What does QUINQUIS sound like?
Haunted and haunting ethereal electronica, showcasing a lesser-known language.
The review of “QUINQUIS – SEIM”
Part of the allure of QUINQUIS and her musical mystique is her use of Breton. It’s the only Celtic language still in active use on the European mainland today. You don’t hear the language sung very often and certainly not with such poetic tendrils of intrigue. “SEIM” is a hypnotic pulsating core of strange electronica and meditative vocals and QUINQUIS knows exactly how to draw you in.
A lot of the tracks on “SEIM” follow a bit of a Tangerine Dream heavy synth flow. Be it the arpeggiated blooms of plucky gurgles with rubbery bass on “Adkrog” or something more glassy, warped and ethereal with “Setu” – music is left to unwind in your ears like dripping candle wax. There is an ebb and flow to the synths as if they are pendulums swinging from note to note and QUINQUIS is watching from above. The production is also oddly satisfying. Synth bleeps reverb perfectly to the rhythmic flow of songs and vocally choral moments swirl, build and disperse with perfect glide paths. The attention to detail with the sound design throughout the album is phenomenal.
This translates vocally to QUINQUIS singing in a curious tone. I’ve listened to the album several times and it’s their tonal ambiguity that draws me in. Sometimes QUINQUIS takes the position of the comforter, other times it feels more malevolent or foreboding. This often aligns with the instrumentation too. “Mintin” is a beautifully understated acoustic guitar and quaint bleep led ballad. The vocals are drenched in a quivering water effect as if the sea is singing to you. Then “Estren” is a quietly cinematic neon punk evocation.

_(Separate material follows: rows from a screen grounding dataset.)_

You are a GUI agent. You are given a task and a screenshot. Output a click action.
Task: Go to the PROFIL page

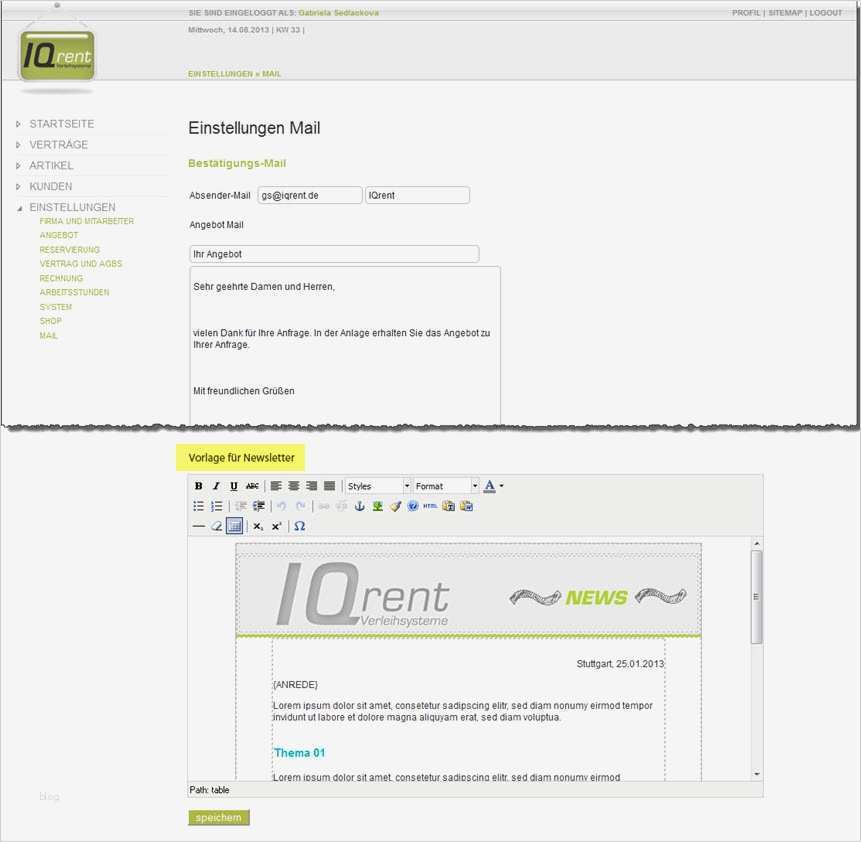(x=746, y=13)
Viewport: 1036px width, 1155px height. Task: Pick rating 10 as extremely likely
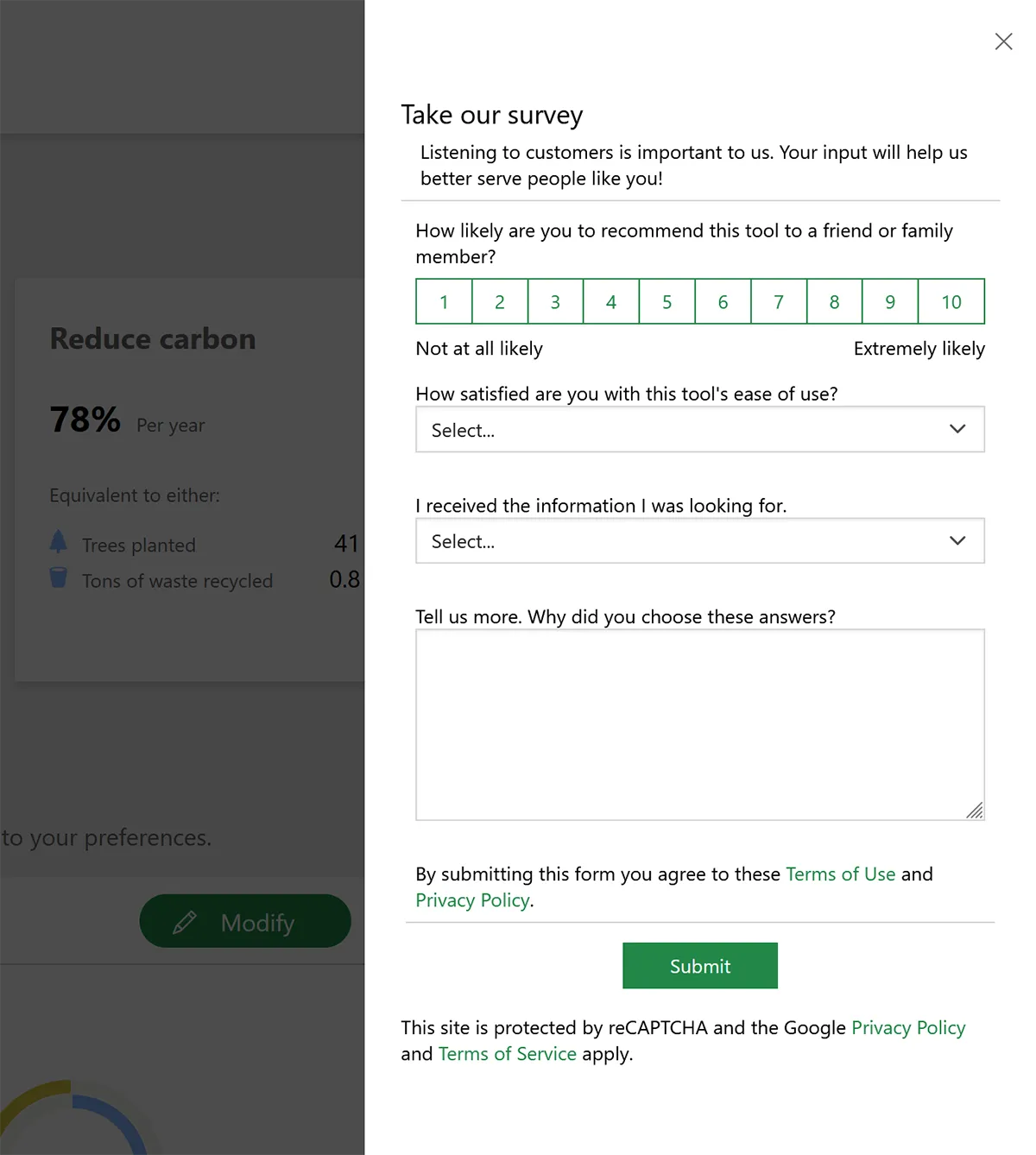[951, 302]
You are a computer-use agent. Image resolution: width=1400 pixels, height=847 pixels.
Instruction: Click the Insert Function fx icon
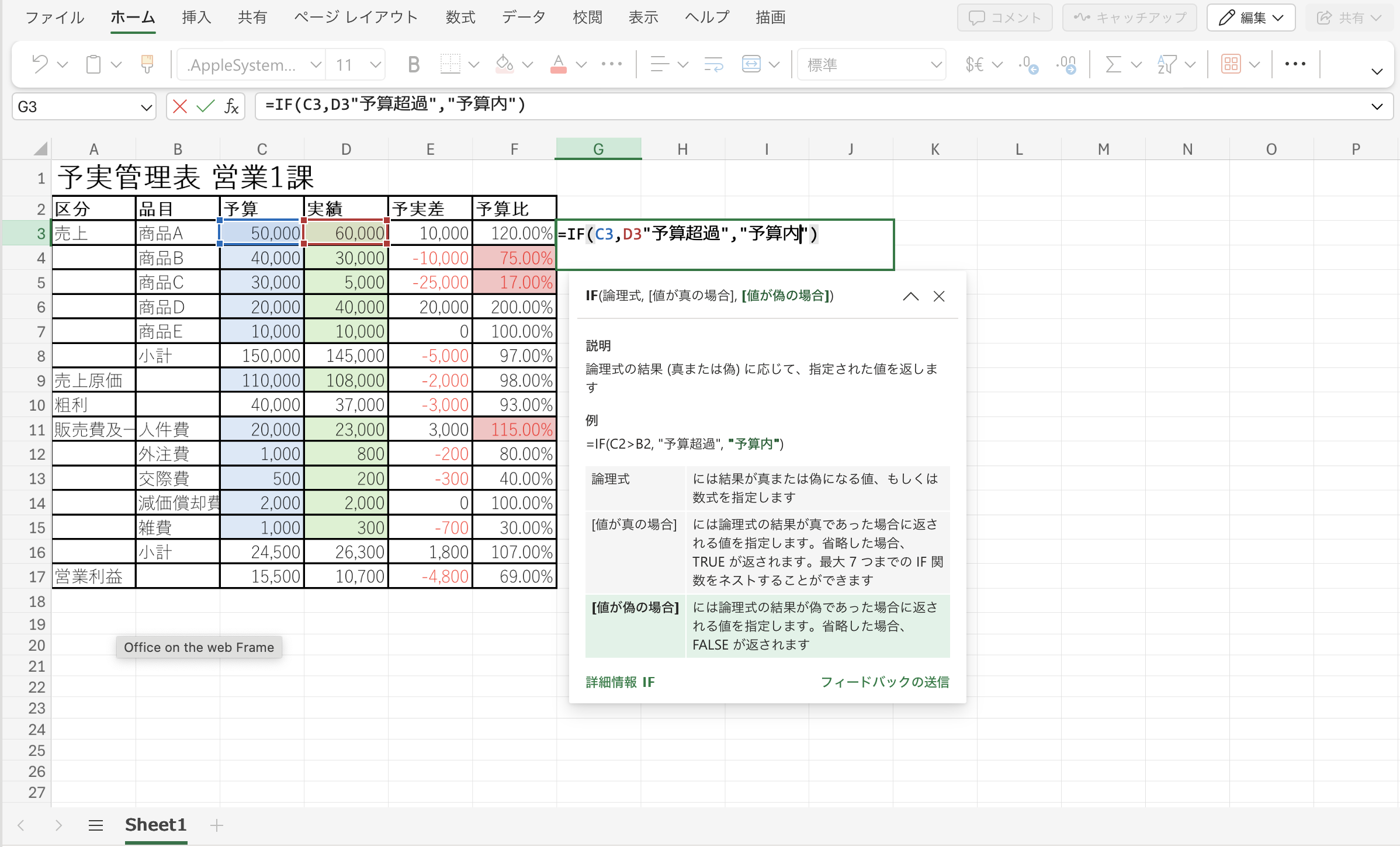tap(231, 106)
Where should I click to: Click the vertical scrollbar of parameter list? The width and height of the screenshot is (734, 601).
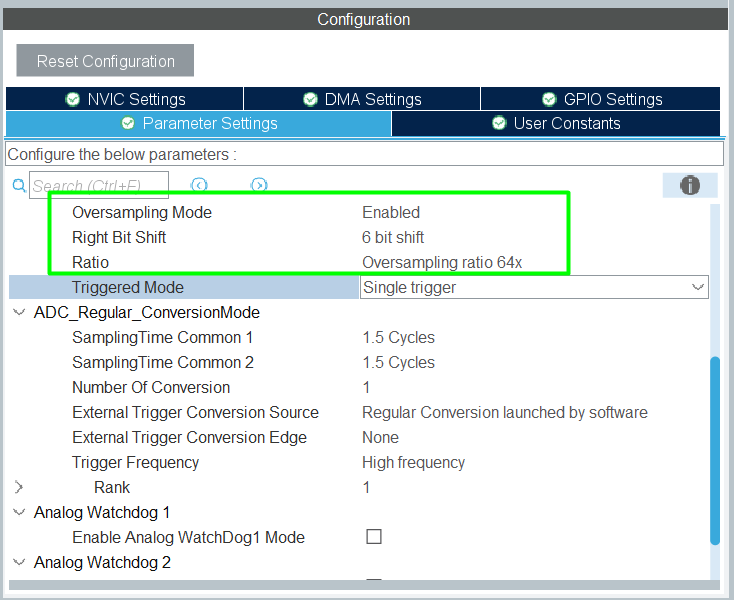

Mixed in with the colourful and rhythmic synths are organs, guitars, pianos and a few guest performances too. “Run” features a lush and smooth dream-pop ballad with Ólavur Jákupsson. Elsewhere “Og” offers up Yann Tiersen creating some theremin-moog styled synths. Other artists provide spoken monologues to create a spooky and uneasy atmosphere.
“SEIM” is the kind of dark, curious and understated album that deserves to grow into a cult hit. Quinquis has a deft hand at creating unusual and evocative songs that feel both understated and complex. It is a tricky mood to balance and Quinquis hits the target. It’s worthwhile noting that UNESCO has labelled Berton as a severely endangered language and so to be able to hear this tongue in full flow is a wonderful gift.